In [1]:
import requests
from datetime import datetime
import traceback
import time
import json
import logging
import pandas as pd

## Set up Logging

In [2]:
logger = logging.getLogger("reddit scraper")
logger.setLevel("DEBUG")
ch = logging.StreamHandler()
ch.setLevel(logging.DEBUG)
formatter = logging.Formatter('%(asctime)s - %(name)s - %(levelname)s - %(message)s')
ch.setFormatter(formatter)
logger.addHandler(ch)

## Global Variables

In [3]:
subreddit = "dataengineering"

In [4]:
base_url = "https://api.pushshift.io/reddit/submission/search?\
&subreddit={subreddit}\
&limit={limit}\
&sort={sort}\
&sort_type={sort_type}\
&before={end_timestamp}\
&{start_timestamp}"

In [5]:
excluded_columns = [
    "all_awardings",
    "author_flair_richtext",
    "awarders",
    "gildings",
    "link_flair_richtext",
    "treatment_tags",
    "wls",
    "pwls",
    "preview",
    "poll_data",
    "media_metadata",
    "crosspost_parent_list",
    "media",
    "media_embed",
    "secure_media",
    "secure_media_embed",
    "collections",
    "gallery_data",
    "steward_reports",
    "approved_at_utc",
    "banned_at_utc",
    "suggested_sort",
    "view_count",
]

## helper function to get posts

In [6]:
def get_posts(json_objects):
    posts = []
    for post in json_objects:
        filtered_posts = {k:v for (k,v) in post.items() if k not in excluded_columns}
        posts.append(filtered_posts)
    return posts

## Get all subreddit posts

In [7]:
def get_all_subreddit_posts(pushshift_args, full_refresh = True):
    all_posts = []
    start_time = datetime.utcnow()
    previous_epoch = int(start_time.timestamp())
    if not full_refresh:
        pushshift_args["start_timestamp"] = None
    while True: # loop through requests until empty
        pushshift_args["end_timestamp"] = previous_epoch
        request_url = base_url.format(**pushshift_args)
        json_text = requests.get(request_url) # get reddit data via request from pushshift
        time.sleep(1)
        try: # parse request to json
            json_request = json_text.json()
        except json.decoder.JSONDecodeError as e:
            logger.warning("Unable to Decode json request:", e)
            time.sleep(1)
            continue
            
        json_objects = json_request.get('data', [])
        if not json_objects: # check if result set is empty
            logger.warning("Empty json request")
            break
            
        previous_epoch = json_objects[-1]['created_utc'] - 1
        total_posts = len(json_objects)
            
        posts = get_posts(json_objects) # get posts from request
        all_posts.extend(posts)
        logger.info(f"Processed {len(all_posts)} posts")

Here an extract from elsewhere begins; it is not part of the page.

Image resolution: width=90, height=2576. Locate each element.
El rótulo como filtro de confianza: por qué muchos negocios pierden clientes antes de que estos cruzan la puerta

    logger.info(f"Saved {len(all_posts)} posts")
    return all_posts

In [8]:
pushshift_args = {
    'subreddit': 'dataengineering',
    'limit': 1000,
    'sort': 'desc',
    'sort_type': 'created_utc',
    'end_timestamp': None,
    'start_timestamp': None
}

In [9]:
all_posts = get_all_subreddit_posts(pushshift_args)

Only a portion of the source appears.